Tony Oden

Tennessee Titans
- Title: Pass game coordinator • Cornerbacks coach

Personal information
- Born: June 30, 1973 (age 52) Cleveland, Ohio, U.S.

Career information
- College: Baldwin–Wallace
- Position: Linebacker

Career history
- Millersville (1996) Assistant defensive backs coach; Boston College (1997) Graduate assistant; Army (1998–1999); Defensive backs coach (1998); ; Head JV coach (1999); ; ; East Carolina (2000–2002); Outside linebackers coach (2000); ; Secondary coach (2001); ; Safeties coach (2002); ; ; Eastern Michigan (2003) Defensive backs coach; Houston Texans (2004–2005) Defensive assistant; New Orleans Saints (2006–2011); Assistant secondary coach (2006–2010); ; Secondary coach (2011); ; ; Jacksonville Jaguars (2012) Defensive backs coach; Tampa Bay Buccaneers (2013) Defensive backs coach; Detroit Lions (2014–2017) Cornerbacks coach; Miami Dolphins (2018–2019); Defensive backs coach (2018); ; Safeties coach (2019); ; ; San Francisco 49ers (2020) Secondary/cornerbacks coach; New York Jets (2021–2024) Senior defensive assistant/cornerbacks coach; Tennessee Titans (2025–present) Pass game coordinator/cornerbacks coach;

Awards and highlights
- As a player 2× First-team All-OAC (1993, 1994); As a coach Super Bowl champion (XLIV);

= Tony Oden =

American football player and coach (born 1973)

Anthony Earl Oden (born June 30, 1973) is an American professional football coach and former linebacker who is currently the pass game coordinator and cornerbacks coach for the Tennessee Titans of the National Football League (NFL). He previously served as an assistant coach for the New York Jets, San Francisco 49ers, Miami Dolphins, Detroit Lions, Tampa Bay Buccaneers, Jacksonville Jaguars, New Orleans Saints, and Houston Texans. Oden played college football at Baldwin–Wallace College.

==Early life==
Oden was born in Cleveland, Ohio and is a native of Cleveland Heights, Ohio. He played as an outside linebacker at Baldwin–Wallace College in the early 1990s.

==NFL coaching career==
===Houston Texans===
In 2004, Oden got his first NFL coaching job with the Houston Texans as a defensive assistant coach.

===New Orleans Saints===
In 2006, Oden was hired as assistant secondary coach by the New Orleans Saints, spending five seasons in that capacity. Head coach Sean Payton promoted him to the role of secondary coach following the 2010 season.

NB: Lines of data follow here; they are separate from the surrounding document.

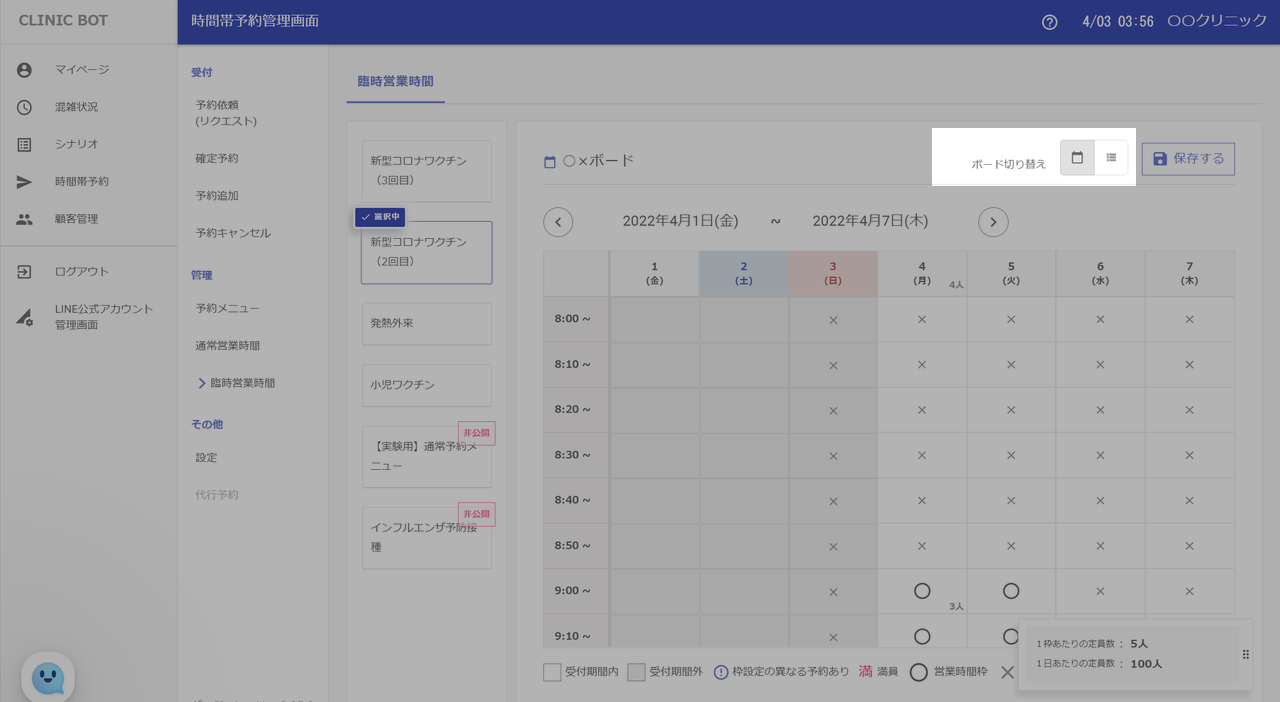This screenshot has width=1280, height=702.
Task: Switch board to list view icon
Action: 1111,158
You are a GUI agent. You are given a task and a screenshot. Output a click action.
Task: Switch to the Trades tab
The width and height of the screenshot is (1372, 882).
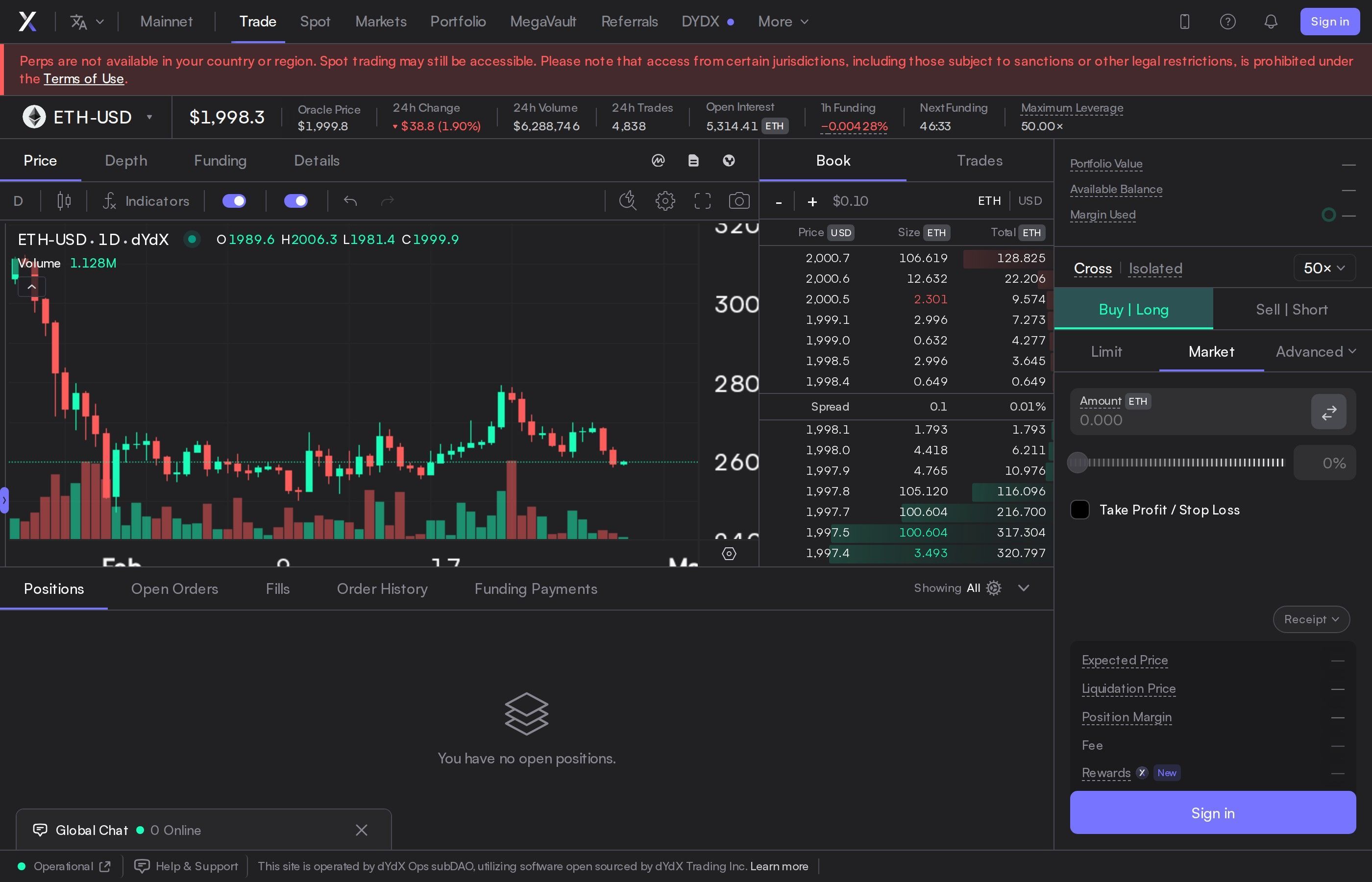(x=979, y=161)
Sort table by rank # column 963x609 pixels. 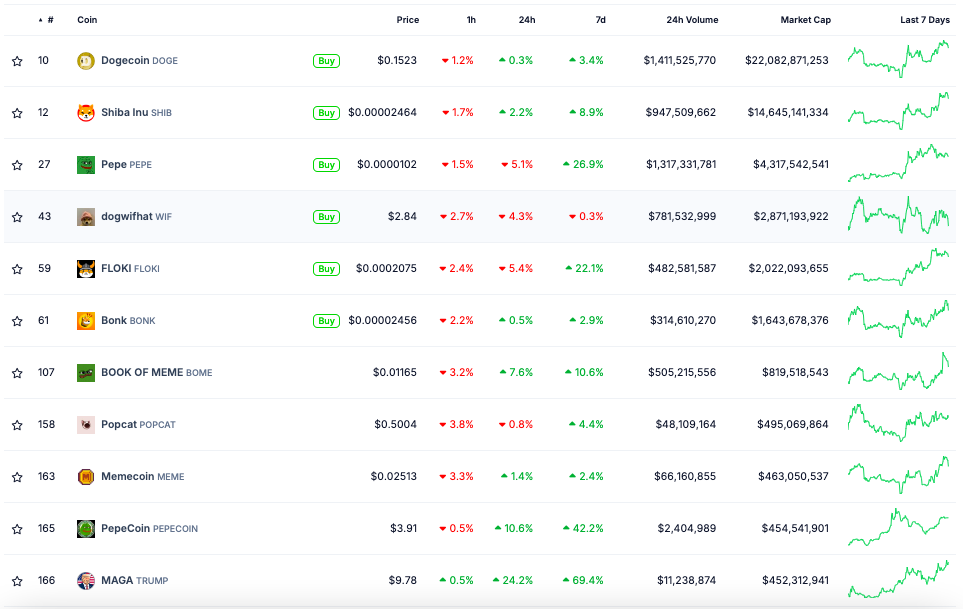tap(50, 20)
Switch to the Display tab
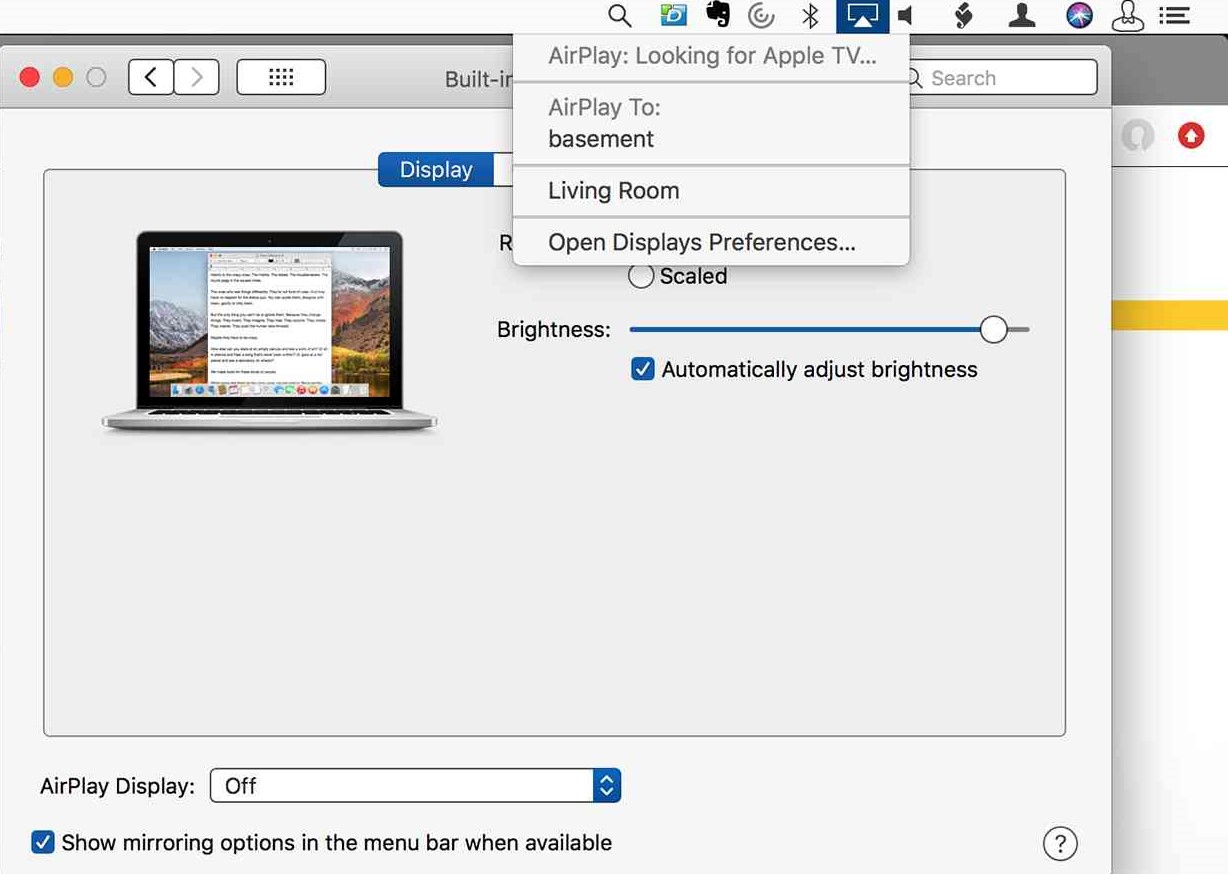 (x=436, y=170)

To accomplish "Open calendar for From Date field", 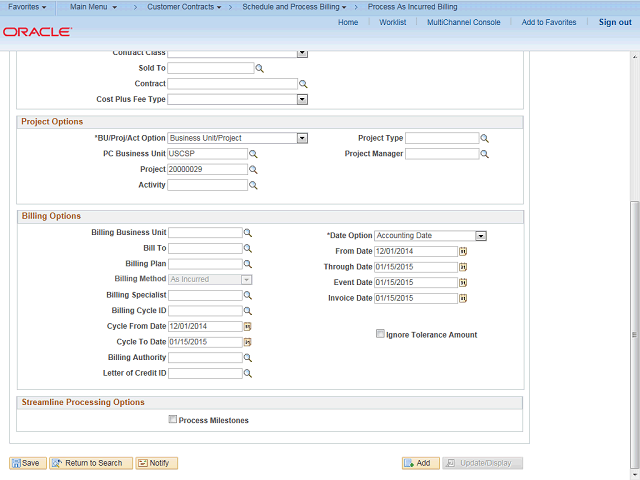I will pos(463,252).
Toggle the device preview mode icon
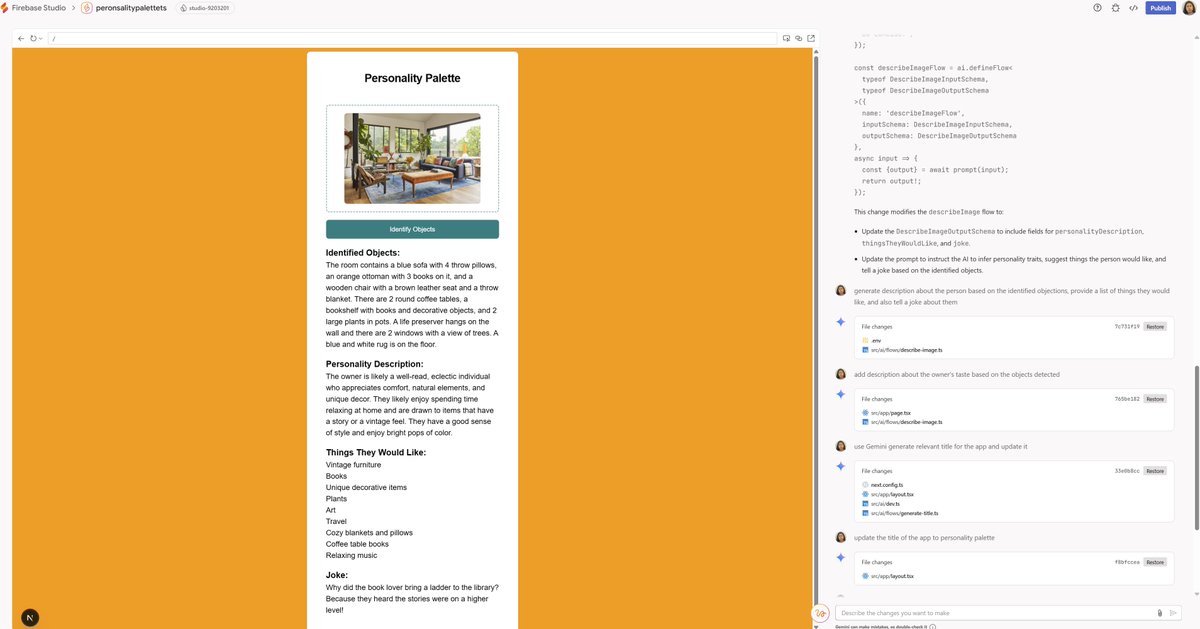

===Jacksonville Jaguars===
On January 19, 2012, Oden was hired by the Jacksonville Jaguars as their defensive backs coach.

===Tampa Bay Buccaneers===
In 2013, Oden was hired by the Tampa Bay Buccaneers as their secondary and cornerbacks coach. He was let go after the season.

===Detroit Lions===
In 2014, Oden was hired by the Detroit Lions as their defensive backs coach.

===Miami Dolphins===
In 2018, Oden was hired by the Miami Dolphins as their defensive backs coach under head coach Adam Gase. Following the firing of Gase in 2019, the Dolphins announced on February 8, 2019, that they had retained Oden as their safeties coach under new head coach Brian Flores.

===San Francisco 49ers===
On February 10, 2020, Oden was hired by the San Francisco 49ers as their defensive backs coach under defensive coordinator Robert Saleh, whom he had previously worked with in Houston, and head coach Kyle Shanahan. He replaced Joe Woods, who left to become the defensive coordinator for the Cleveland Browns.

=== New York Jets ===
On February 2, 2021, Oden was hired by the New York Jets as their senior defensive assistant and the team's cornerbacks coach.

===Tennessee Titans===
On January 27, 2025, the Tennessee Titans hired Oden to serve as their passing game coordinator and cornerbacks coach under head coach Brian Callahan. Following the firing of Callahan and the end of the 2025 season, new head coach Robert Saleh chose to keep him on the coaching staff.